Given data →
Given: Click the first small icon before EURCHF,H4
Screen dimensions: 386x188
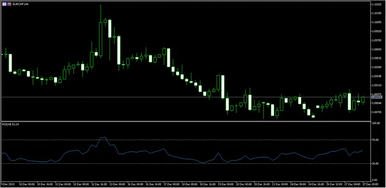Looking at the screenshot, I should click(4, 4).
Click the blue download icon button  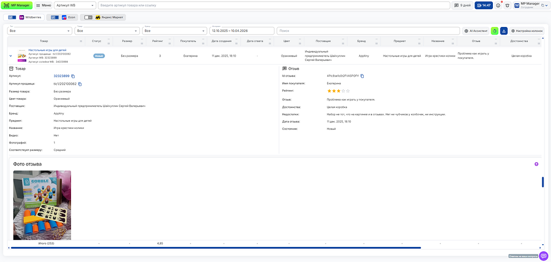[x=504, y=31]
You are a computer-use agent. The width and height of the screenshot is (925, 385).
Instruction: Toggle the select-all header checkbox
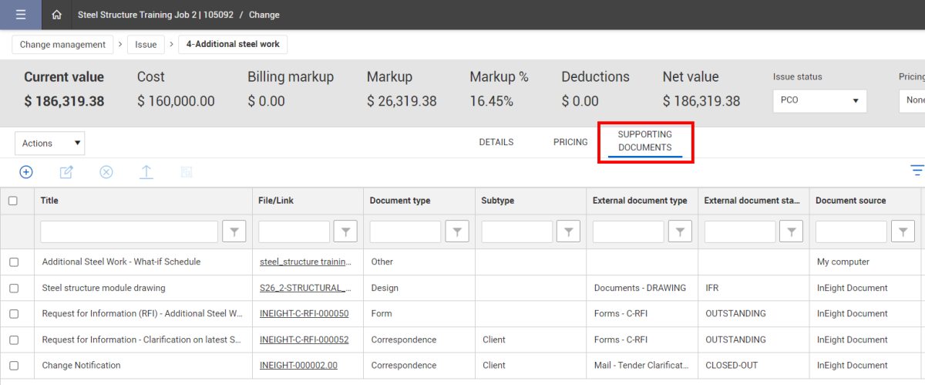[x=13, y=201]

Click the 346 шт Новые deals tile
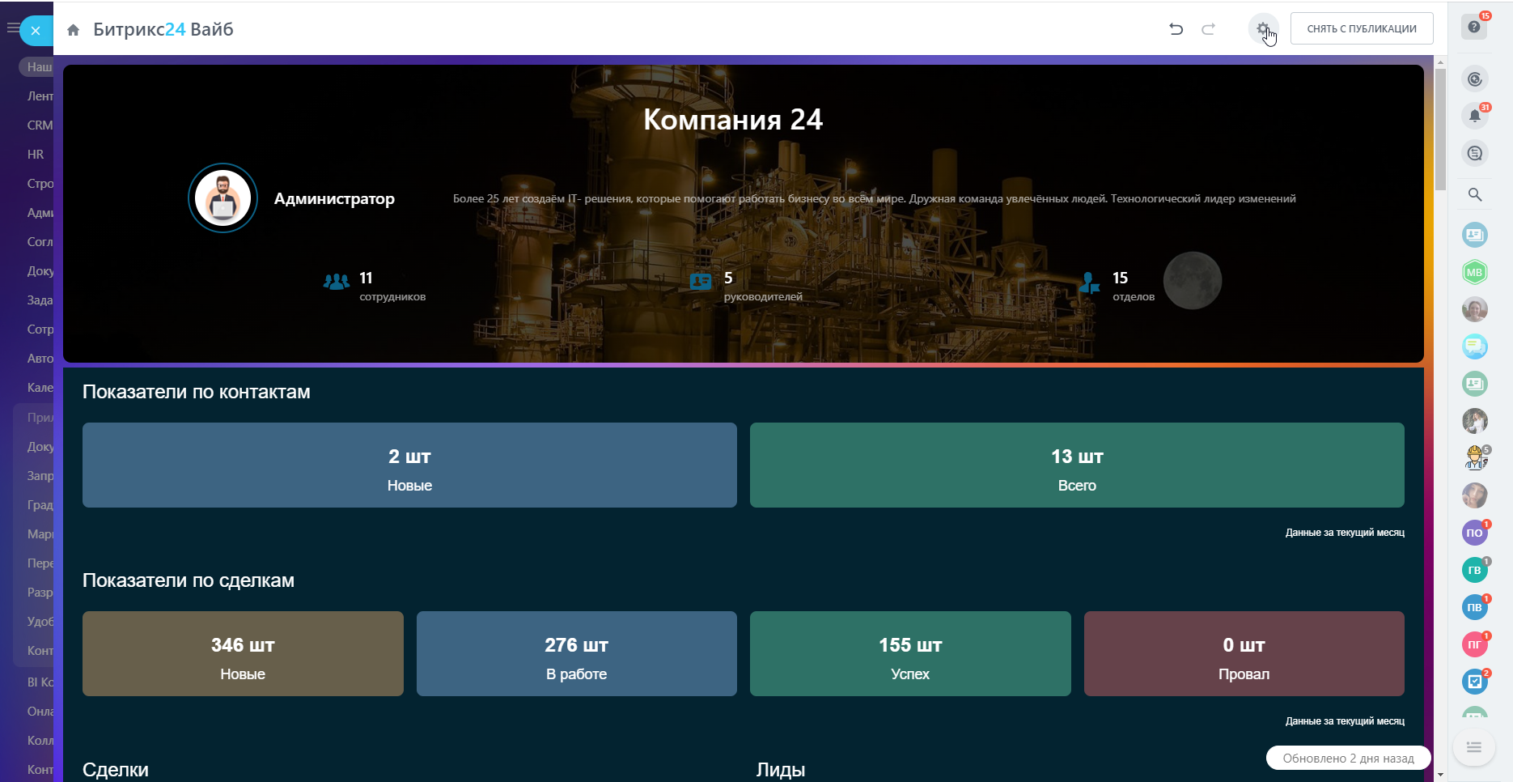click(x=243, y=653)
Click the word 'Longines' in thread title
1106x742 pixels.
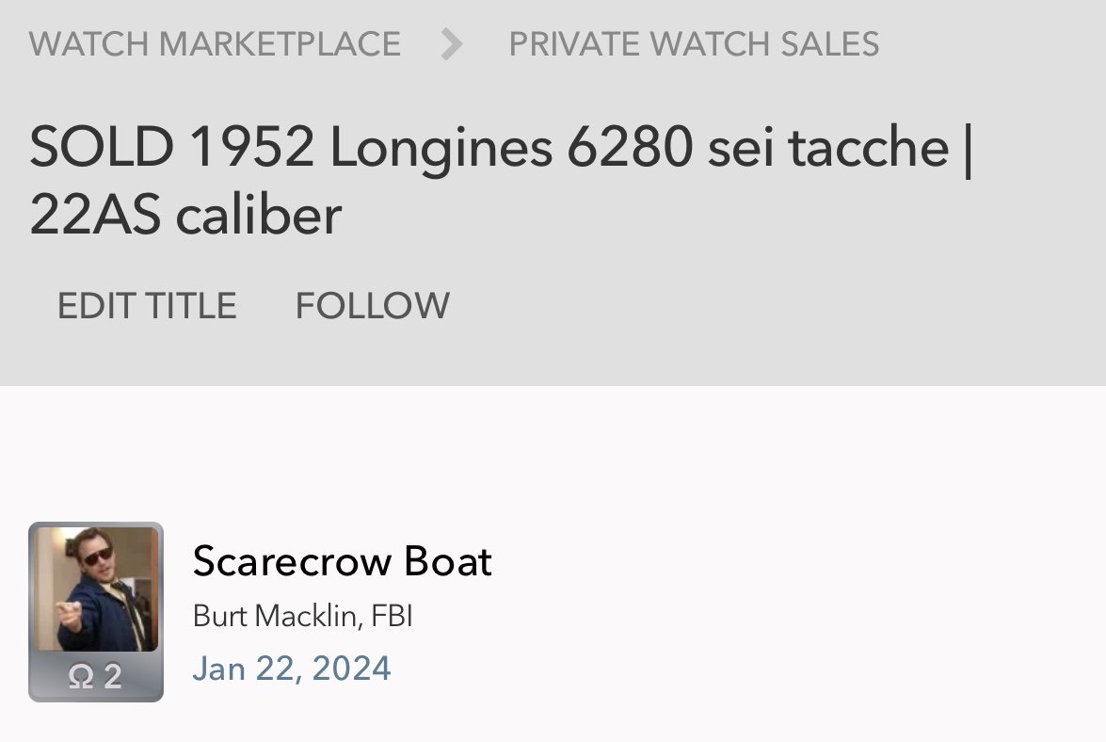point(440,148)
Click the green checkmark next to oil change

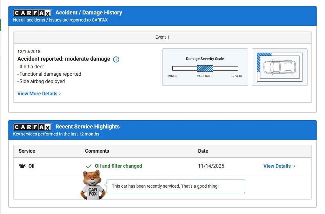click(89, 166)
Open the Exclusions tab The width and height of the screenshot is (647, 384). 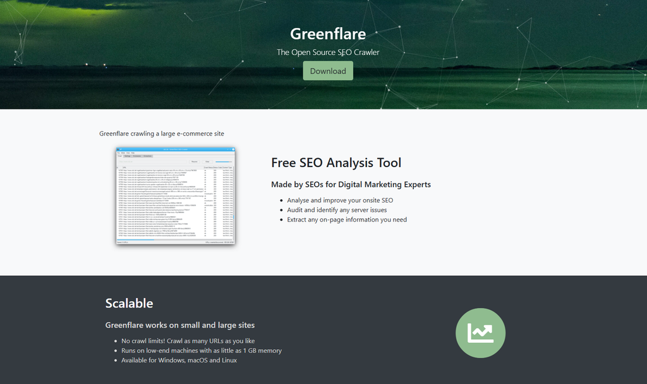pyautogui.click(x=136, y=156)
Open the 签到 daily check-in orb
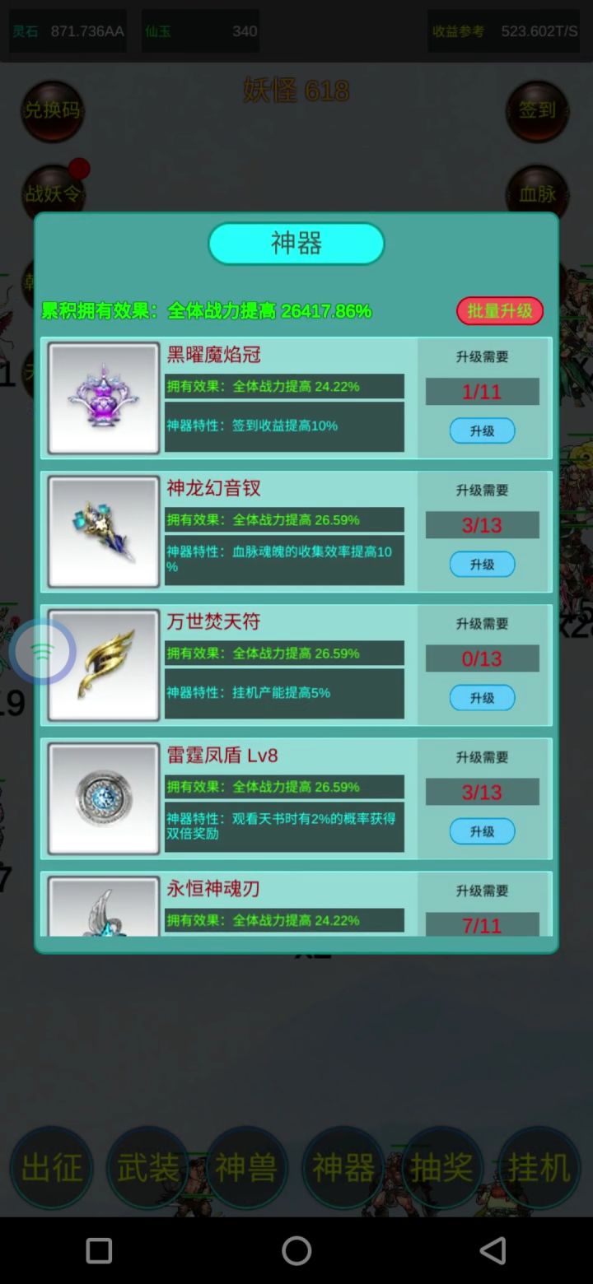Viewport: 593px width, 1284px height. click(537, 111)
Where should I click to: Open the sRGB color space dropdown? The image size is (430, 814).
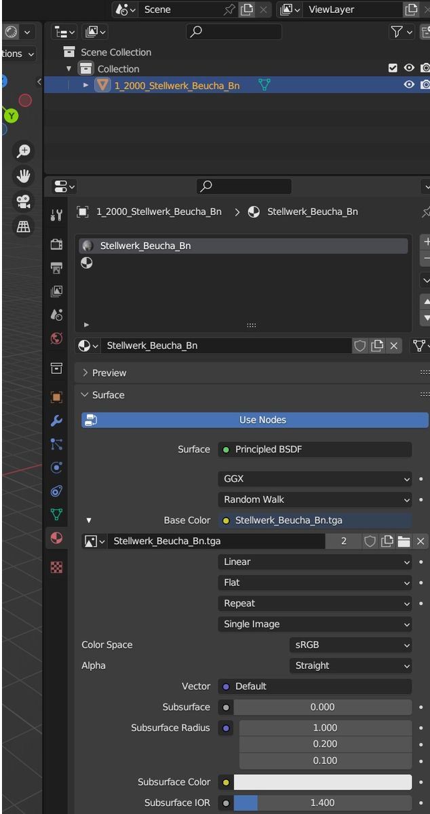350,645
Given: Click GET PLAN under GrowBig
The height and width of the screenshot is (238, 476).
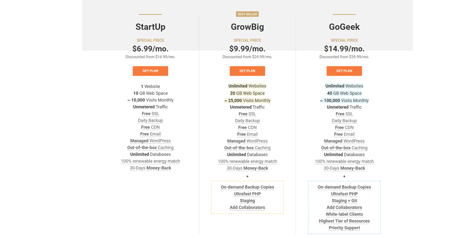Looking at the screenshot, I should click(247, 71).
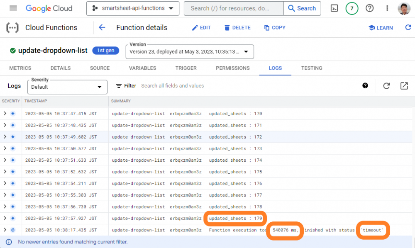Expand the timeout log entry chevron

coord(5,230)
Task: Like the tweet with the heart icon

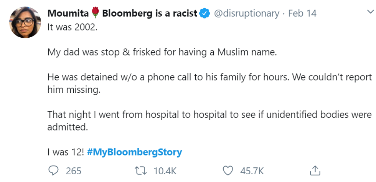Action: pyautogui.click(x=228, y=170)
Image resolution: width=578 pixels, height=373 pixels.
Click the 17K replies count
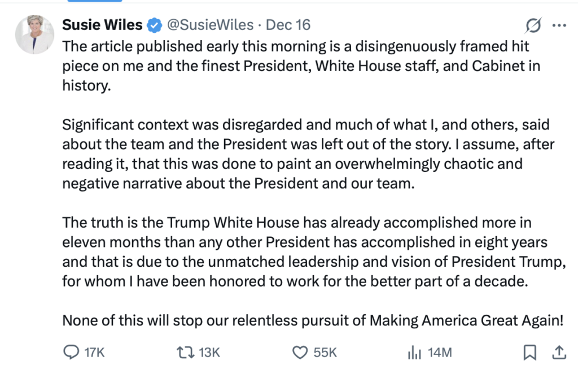click(x=94, y=353)
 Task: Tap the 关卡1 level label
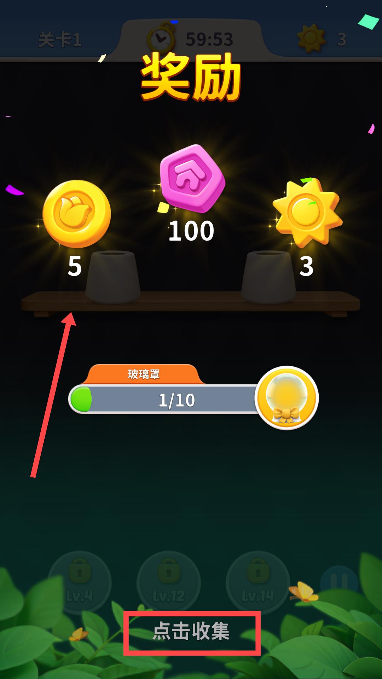(x=60, y=40)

Do this →
Set down the lines above word for word, starting with the line that contains "Open the 签到 daily check-in orb" and going on through the end of the data. Leave the pictures out of your answer.

Full output →
Open the 签到 daily check-in orb
Viewport: 593px width, 1284px height. click(537, 111)
Where should I click to: Open the sRGB color space dropdown? The image size is (430, 814).
350,645
Given: Click GET PLAN under GrowBig
The height and width of the screenshot is (238, 476).
Looking at the screenshot, I should click(247, 71).
Expand the timeout log entry chevron

coord(5,230)
Task: Like the tweet with the heart icon

Action: pyautogui.click(x=228, y=170)
Image resolution: width=578 pixels, height=373 pixels.
Click the 17K replies count
click(x=94, y=353)
 Task: Tap the 关卡1 level label
(x=60, y=40)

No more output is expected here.